1846. Un monde coupé en deux. À peine née, la grande industrie fait craquer les vieilles structures sociales sous les apparences de respectabilité du plus bourgeois des régimes. « Enrichissez-vous », conseille un homme d’État. Aussitôt éclate l’hallali. Point de recours de cette curée légalisée. C’est l’époque où, dans les fabriques, travaillent des moins de dix ans. Non pas à titre d’exception, mais par centaines de milliers.

Le Dauphiné ne vaut pas plus cher que le reste de la France. Il suffit de parcourir les rapports que le curé de Corps envoie régulièrement à son évêque pour se rendre compte à quel point la situation est tragique. Le dimanche, l’église est vide. Publiquement, on se moque de la religion. Débauche, blasphèmes, exploitation à l’échelle paysanne.

« Loués » par de gros fermiers, des enfants de sept ans montent sur les alpages. Comment voulez-vous, dans ces conditions, leur enseigner le catéchisme ? Ils ne savent ni lire ni écrire et vivent comme des sauvageons.

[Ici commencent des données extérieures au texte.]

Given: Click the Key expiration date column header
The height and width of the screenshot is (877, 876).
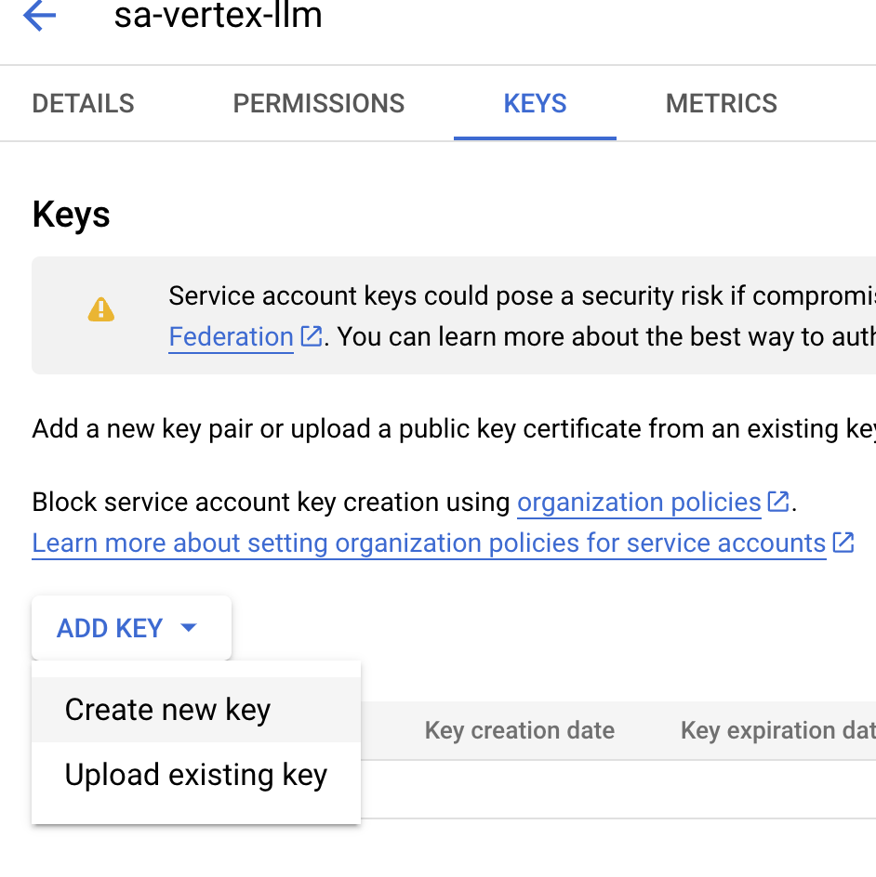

Gare au curé s’il s’aventure dans un hameau perdu dans la montagne ! Des gamins l’accueillent à coups de pierre. « Il m’a fallu un gourdin pour les tenir en respect », écrit l’abbé Melin à Mgr de Bruillard, l’évêque de Grenoble.

 

*

 

C’est donc en plein guêpier et, non pas sur un fond d’image d’Épinal que s’est produit l’Événement. Du point de vue protocolaire, la Reine des Cieux ne pouvait plus mal choisir que cette bourgade de mécréants, et les deux petits misérables qui ne savaient même pas réciter leur prière.

Et dire qu’en France, il y avait de ce temps-là des milliers d’enfants bien élevés et sachant leur catéchisme sur le bout des doigts ! Décidément, le ciel nous déroute et nous n’en sommes pas encore revenus après cent dix ans !

Mélanie Calvat a quinze ans. Elle en paraît onze. Maximin Giraud a onze ans. Il en paraît huit. Elle travaille depuis sept ans, ce qui lui donne sur le gamin un avantage notable. Lui n’est guère capable de travailler, tant il est étourdi et turbulent. Cependant, en ce 19 septembre 1846, il se trouve avec elle sur le pacage. Pierre Selme, des Ablandins, vient de le « louer » pour quelques jours, son pâtre étant tombé malade. Tout en gardant les vaches, ils s’amusent ensemble à construire avec des pierres et des fleurs « un paradis ». C’est lui le boute-en-train : Mélanie mérite à tout point le sobriquet qu’elle adoptera dans son autobiographie, « la sauvage ». N’avouera-t-elle pas ingénument qu’elle « ne savait pas s’amuser, ayant été toujours seule » ?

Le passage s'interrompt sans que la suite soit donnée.